The mayors' offer was the most concrete plan the public has seen for how to fund regional transit improvements since a plebiscite on a half-per-cent sales tax, aimed at funding a $7.5-billion, 10-year mayors' plan, was defeated soundly last year.

The proposal is also the latest salvo between the province and cities as they figure out how they will come up with the $370-million needed to tap into the matching $370-million on the table from the federal government.

Both sides say they need to come to an agreement within weeks or they risk going to the end of the line behind other cities and provinces that have put together their agreements faster.

On the provincial side, Community Minister Peter Fassbender also made an announcement Thursday that the province would commit $246-million for its part of the first phase.

Although that works out to only a third of the $740-million for the first phase, which seems like the same percentage the province has been promising for more than a year, Mr. Fassbender said it's actually $130-million more than what the province would normally give.

Mr. Fassbender claimed that the province typically provides one-third of the funding only for major projects, such as the Broadway or Surrey rapid-transit lines, not buses, rail cars and station upgrades.

But since the federal government is going to share those costs for the first phase, the province will too, he said.

"I talked to the federal government this morning and informed them of our increase," the minister said.

He didn't respond to any of the other demands in the mayors' proposal, saying only that he and the mayors "are going to roll up our sleeves" and work out an agreement. And he said the province would talk about committing money to the second phase only when the federal government has more information available.

In the mayors' council meeting, the offer from the province produced a lot of frustration and disappointment.

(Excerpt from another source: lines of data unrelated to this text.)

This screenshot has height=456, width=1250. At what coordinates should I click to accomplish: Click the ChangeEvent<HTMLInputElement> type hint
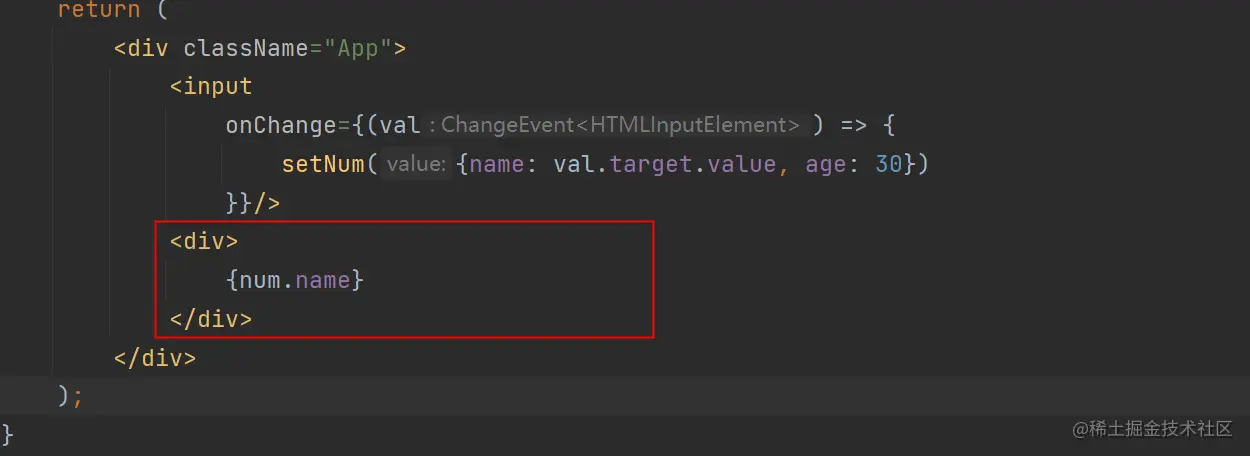620,125
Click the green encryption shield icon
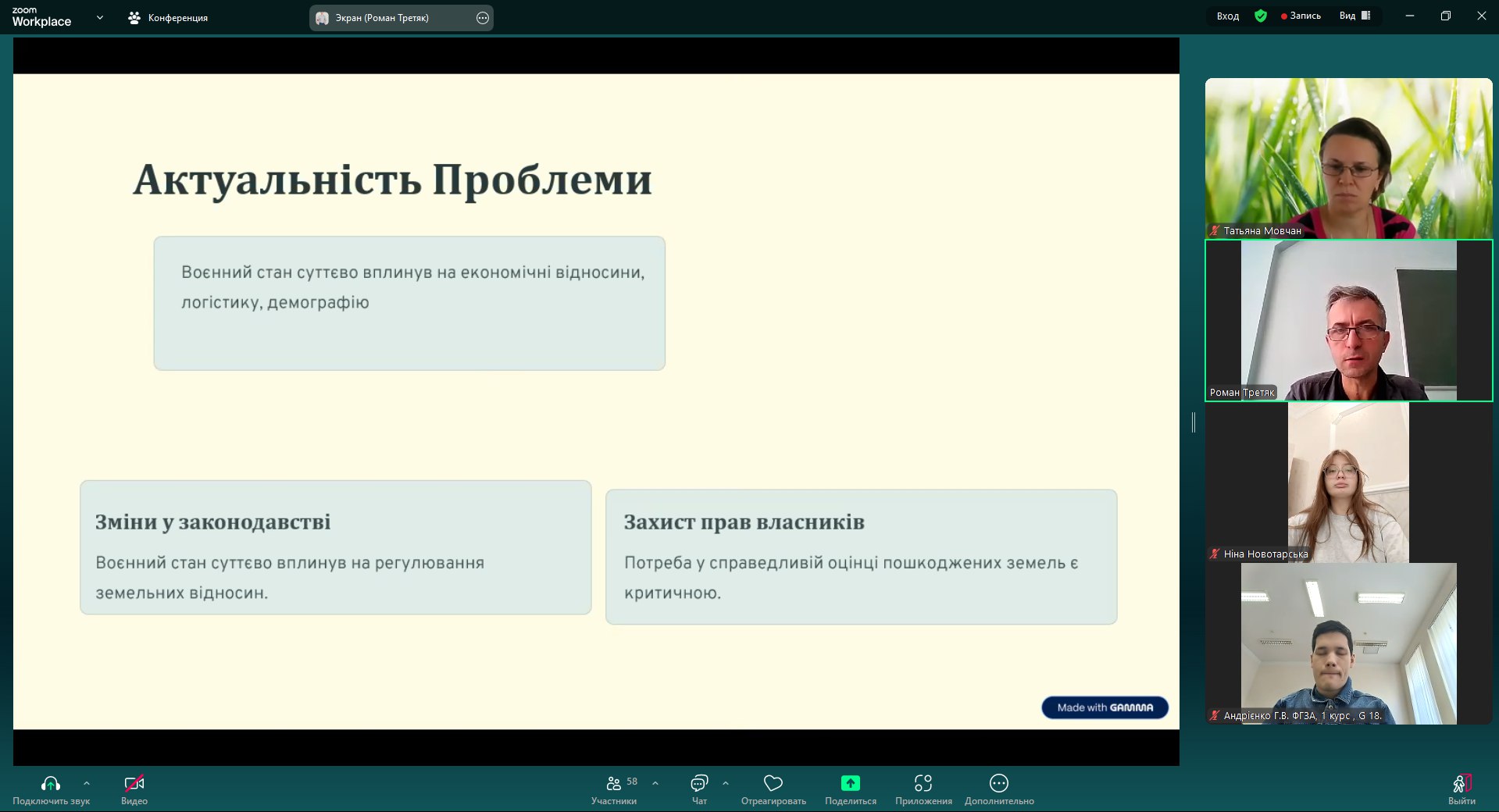Viewport: 1499px width, 812px height. (x=1261, y=16)
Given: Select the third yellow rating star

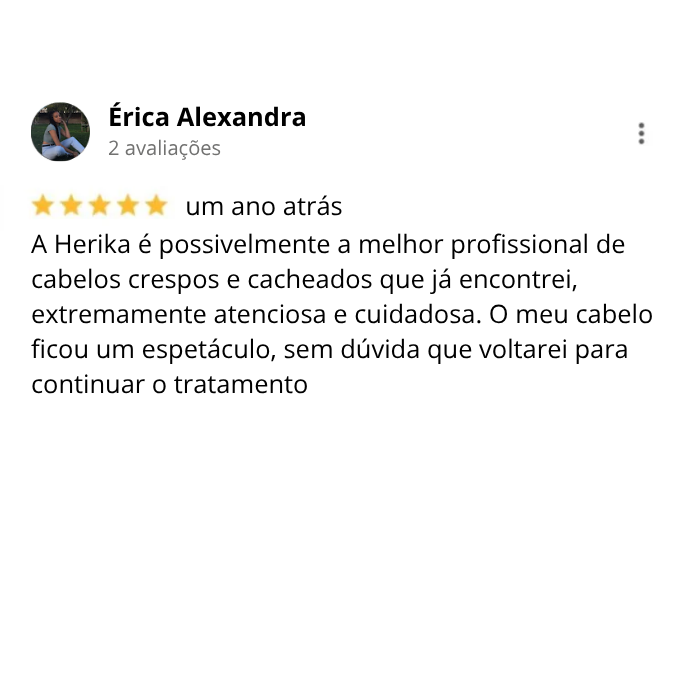Looking at the screenshot, I should [x=100, y=206].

New Westminster Mayor Jonathan Cote said the province seems to be unwilling to promise what it did last year – that it would fund one-third of the full 10-year mayors' plan – "so they're committing less today than last year."

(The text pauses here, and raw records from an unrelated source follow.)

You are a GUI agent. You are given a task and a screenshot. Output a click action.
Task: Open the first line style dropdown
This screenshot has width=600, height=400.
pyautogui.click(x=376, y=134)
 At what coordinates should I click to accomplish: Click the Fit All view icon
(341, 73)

The numbers the two sides are talking about are difficult to explain easily, because the mayors' proposal for new property taxes, fare increases, and developer charges includes how much cities will be paying for the operating costs of any improvements. That includes maintenance and staff.

The $370-million for the first phase that the cities and province need to come up with to match the federal dollars covers only the capital costs of improvements – items such as actual buses, rail cars or pre-construction work needed for the two big rapid-transit projects planned in Vancouver and Surrey.

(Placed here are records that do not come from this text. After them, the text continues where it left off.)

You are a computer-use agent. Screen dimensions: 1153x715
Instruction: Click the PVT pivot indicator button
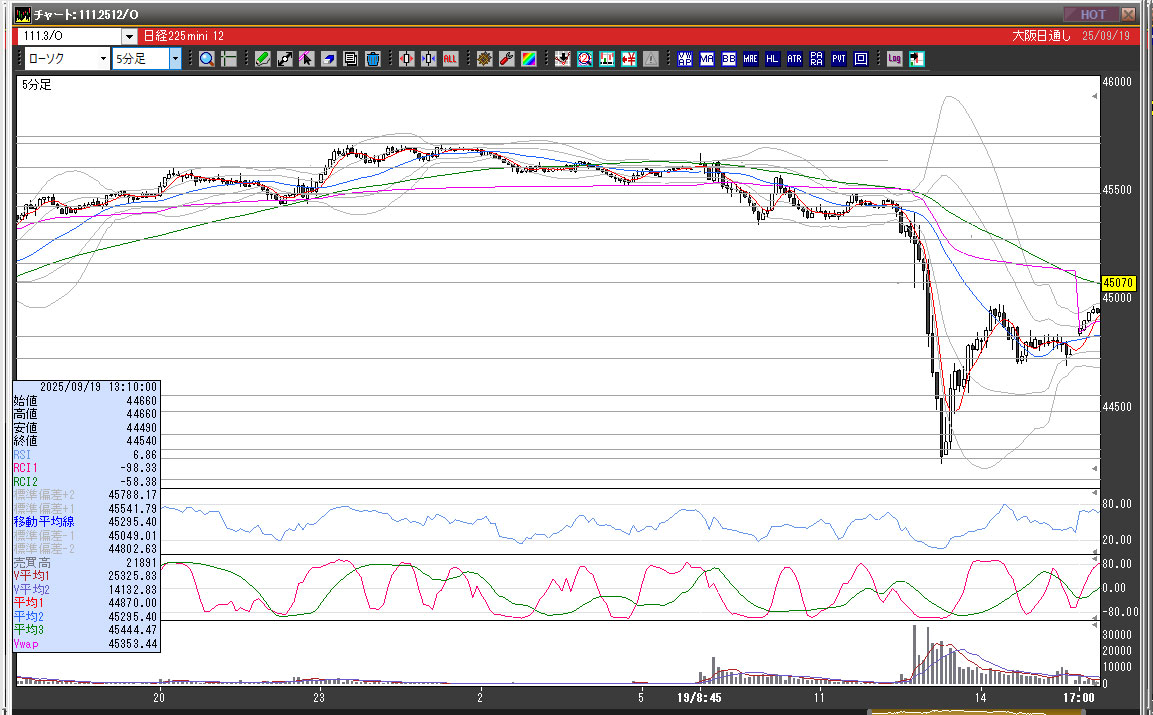tap(838, 59)
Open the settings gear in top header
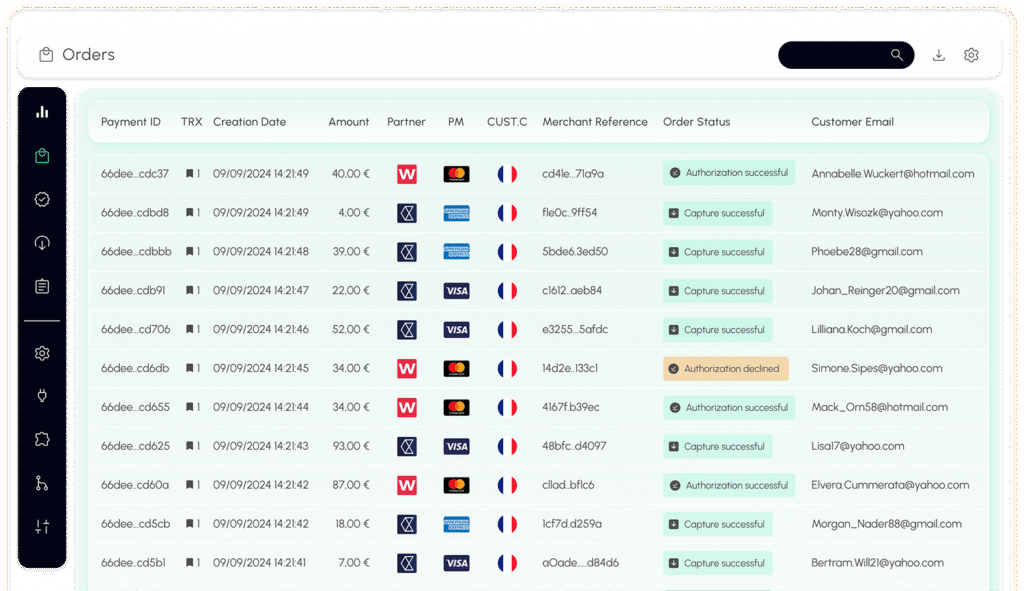The height and width of the screenshot is (591, 1024). [x=971, y=55]
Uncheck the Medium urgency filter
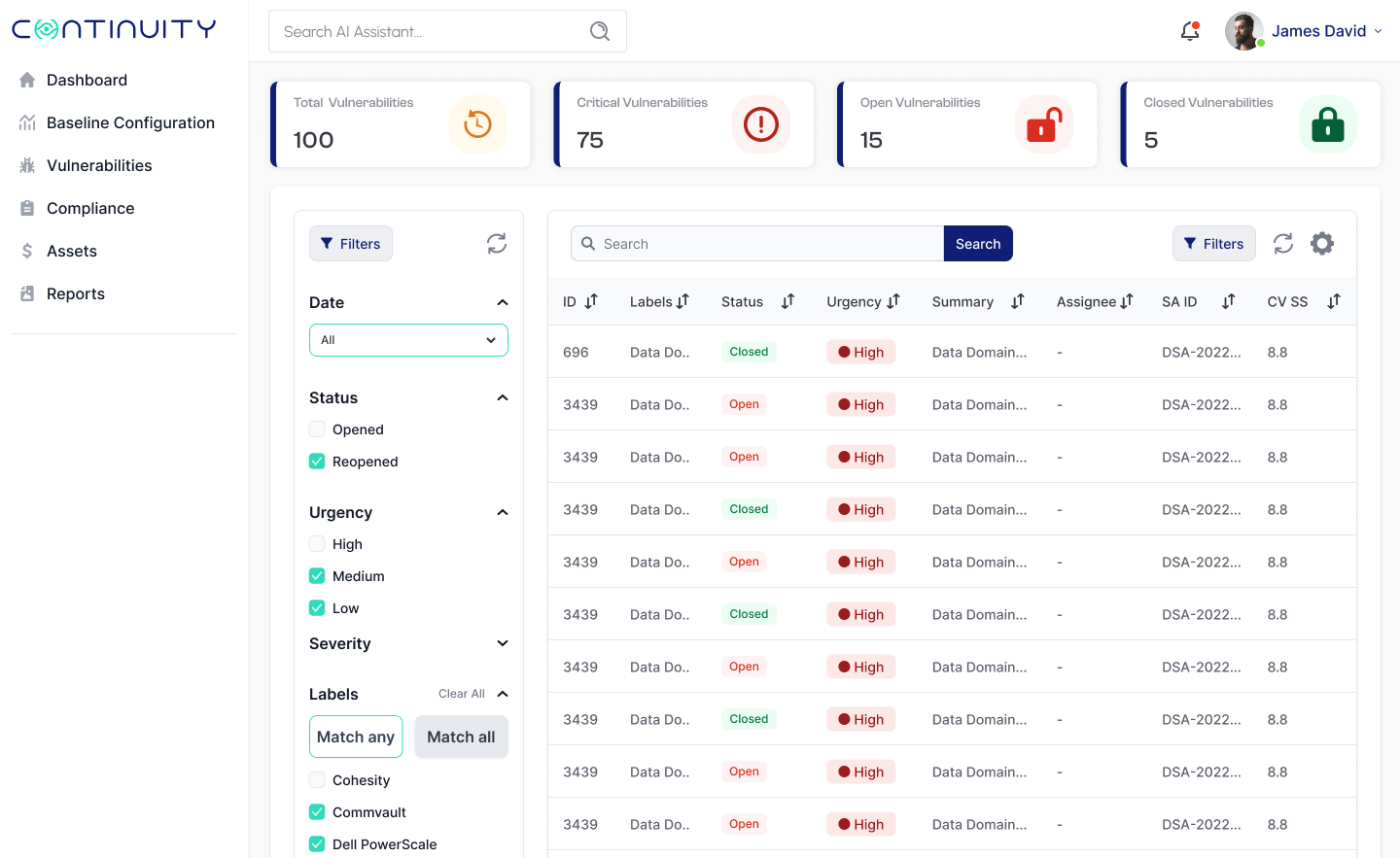This screenshot has width=1400, height=858. point(317,575)
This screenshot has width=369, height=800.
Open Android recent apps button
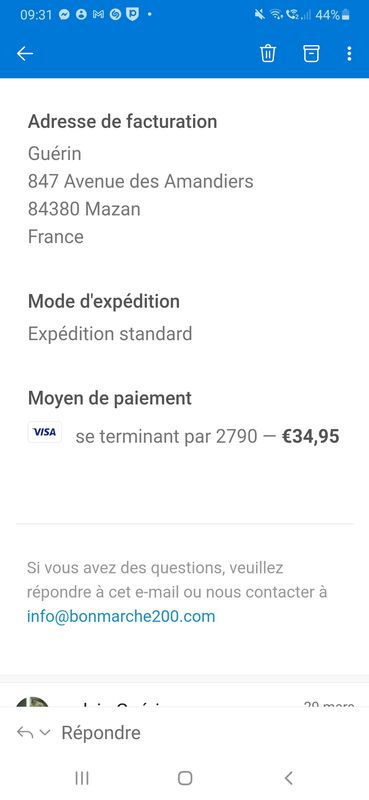tap(82, 778)

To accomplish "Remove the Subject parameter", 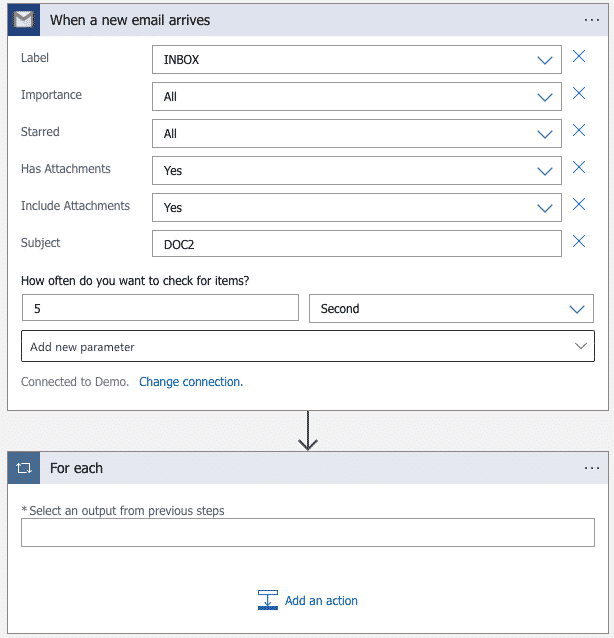I will 579,242.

But staff say, generally, the new revenue the cities are willing to provide will cover $100-million of a total $150-million gap per year for the $7.5-billion, 10-year plan, counting both operating and capital costs.

Some of the details of the new revenue sources still have to be worked out.

The new regional cost charge on development would likely be in the range of $1,000 per residential unit, said Mike Buda, the executive director of the TransLink Mayors' Council Secretariat, at Thursday's meeting.

That would generate about $15- to $20-million per year from the roughly 17,000 units completed in the region each year.

Some mayors expressed concern about every new unit having that new fee added on, saying it wouldn't be fair for buyers in units far from transit to have to pay extra for services they don't get.